Photo credit: Mike Lee

The French leg of the HSBC World Sevens Series took place in Toulouse over the weekend of 20-22 May, and it was definitely one that got people talking – and not always for the right reasons.

Let’s start with some good news, although it may not immediately appear to be that. The Springbok Women’s Sevens team was back in action, and while it was a challenging weekend for them, it was also really positive in terms of exposure to more experienced teams and lessons learned. The team had not played in a tournament since the 2019 Cape Town Sevens, and had seven debutants in the squad, so it was always going to be a steep learning curve, especially when their opening match was against reigning champions, Australia. However, they set themselves two goals – to beat one of the ‘core’ teams, which they did in their defeat of Spain, and to finish at least 10th, which they also achieved. Hopefully it's onward and upwards for this exciting young team.

Unfortunately, the Blitzboks continued their seemingly downward spiral, with coach Neil Powell referring to this weekend’s tournament as the worst performance of his coaching career. The Blitzboks suffered a historic defeat to Ireland, and had their worst finish since 2013, losing to Scotland in the 9th place semi-final. They also fell to second place on the overall log, and will need to do plenty of thinking ahead of the London leg of the series, which kicks off on 28 May.

However, the biggest talking point of the weekend was the controversial behaviour of England and Argentina during their pool match on Day 2. Midway through the second half, with Argentina in the lead but down to six men, England’s Will Homer made an impressive run for the try line… and then apparently realised the permutations that would allow both teams to progress to the playoffs if he scored then, and no further points were scored by either side. And so he stood there. And stood there. For two minutes, out of a seven-minute half. The Argentinians, who had been preparing to head back to halfway after the try was scored, apparently confident that they couldn’t catch him, at first looked confused and made a few half-hearted moves in his direction, but then apparently they too did the math, and so they just let it happen. As did the referee.

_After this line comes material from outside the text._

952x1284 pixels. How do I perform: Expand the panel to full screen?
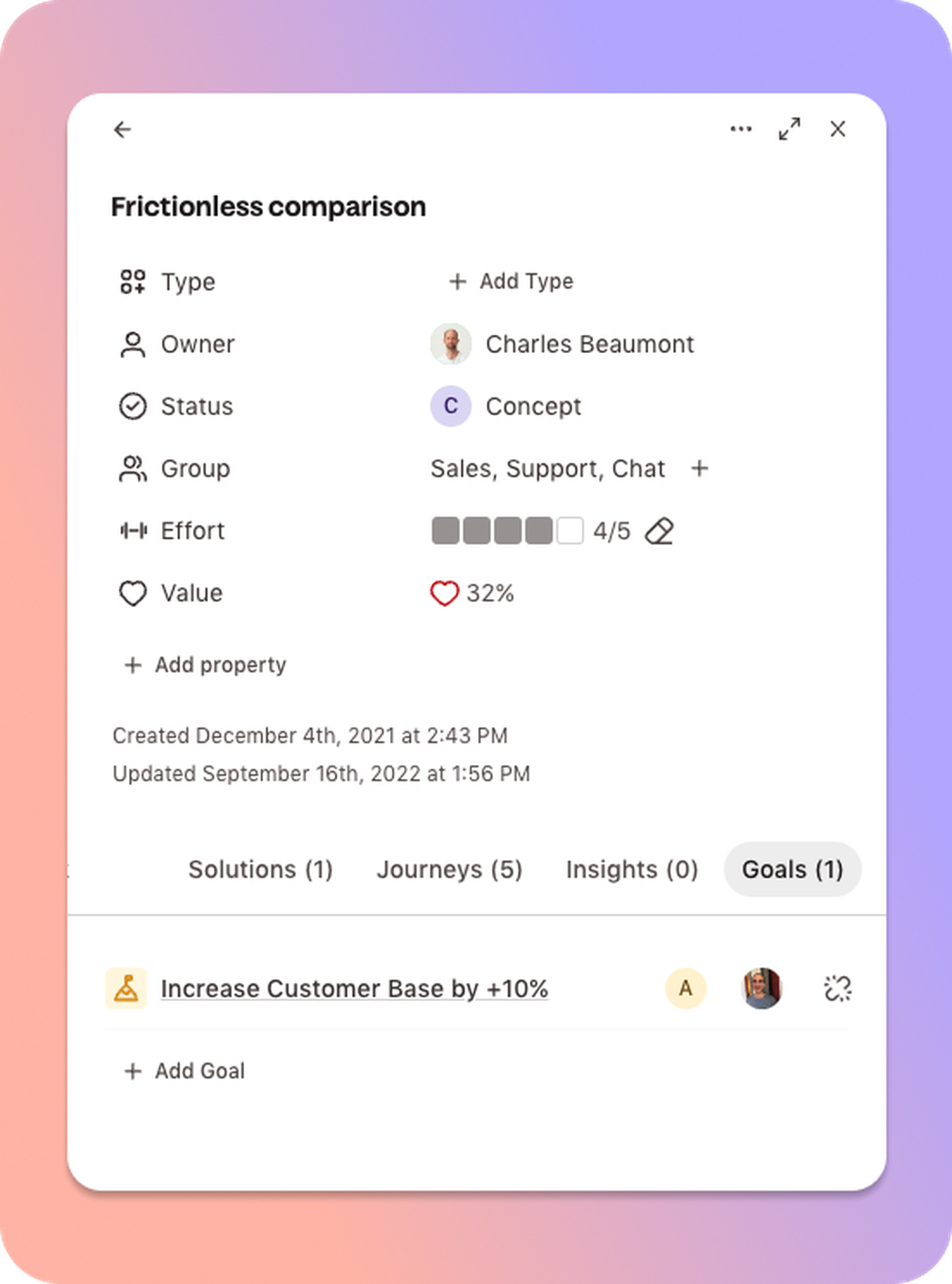[x=789, y=129]
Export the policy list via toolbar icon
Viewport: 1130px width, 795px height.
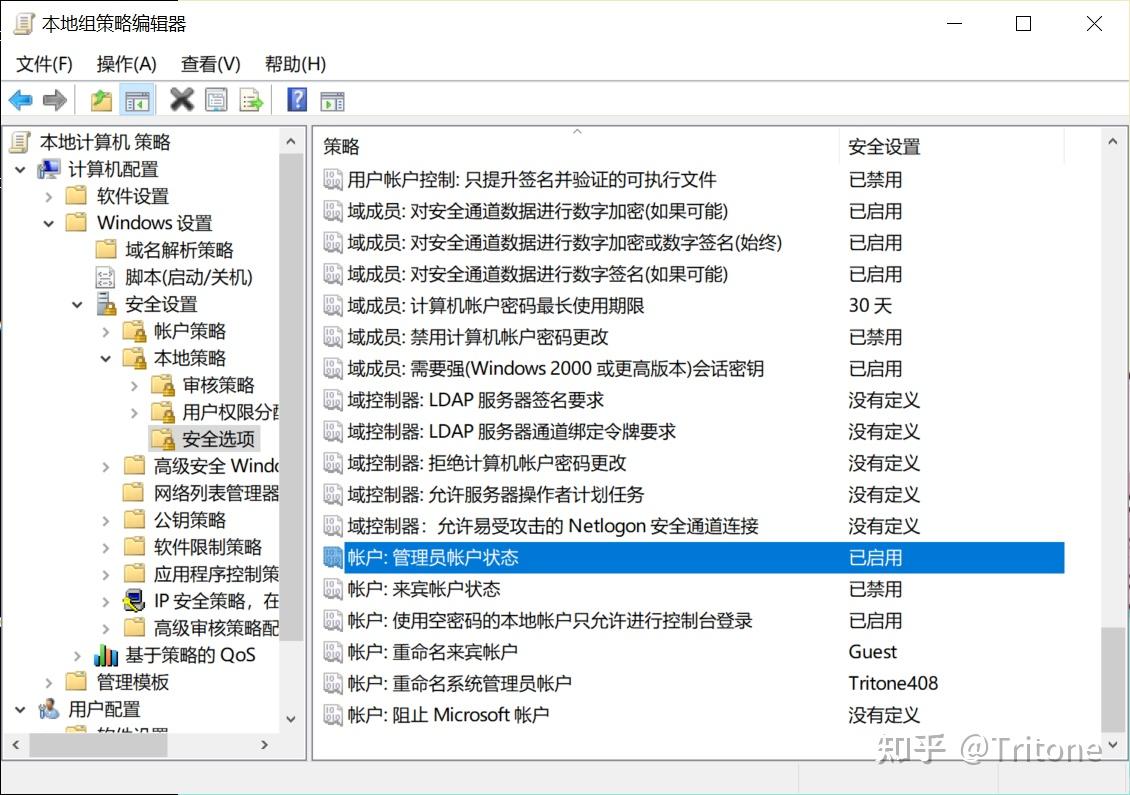click(x=252, y=99)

It was honestly one of the strangest, most cynical, and frankly unsporting things I have ever seen in the game of rugby. And what really blows my mind is the number of people defending it. Apparently it was, according to them, a really clever, tactical way to play the game, and no rugby laws were broken. For starters, they’re wrong on that last point. According to law 9.7d A player must not waste time (the sanction is a free kick), and law 9.27 stipulates that a player must not do anything that is against the spirit of good sportsmanship (the sanction is a penalty). Now, some may argue that since England and Argentina were apparently in agreement that they should just hang out and not actually play any rugby for two minutes (which let’s face it, is a hell of a long time in a game of Sevens), they didn’t do anything against the spirit of good sportsmanship. I’d bet the fans in the stand, who paid to watch two teams actually competing might disagree, and I’m very sure that Canada, who were knocked out as a result of that little machination, would definitely disagree. Either way, who knows what the ref was thinking when he allowed it to happen.

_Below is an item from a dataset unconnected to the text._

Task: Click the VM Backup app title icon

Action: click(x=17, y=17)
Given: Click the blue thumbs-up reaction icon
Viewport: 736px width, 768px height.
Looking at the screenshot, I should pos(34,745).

At a time when people are clamoring for the 15s game to speed up, and new laws are being trialed to reduce unnecessary stoppages, it seems especially mad to me that some people have absolutely no problem with two teams deciding that it’s okay to just not ground the ball for two minutes in order to game the system. It’s a disgrace. And I can honestly say that I would rather the Blitzboks (or the Springboks, for that matter) never won another game or progressed through another tournament than resorted to that kind of behaviour. It is so far from the spirit of the rugby values that we talk about that it beggars belief.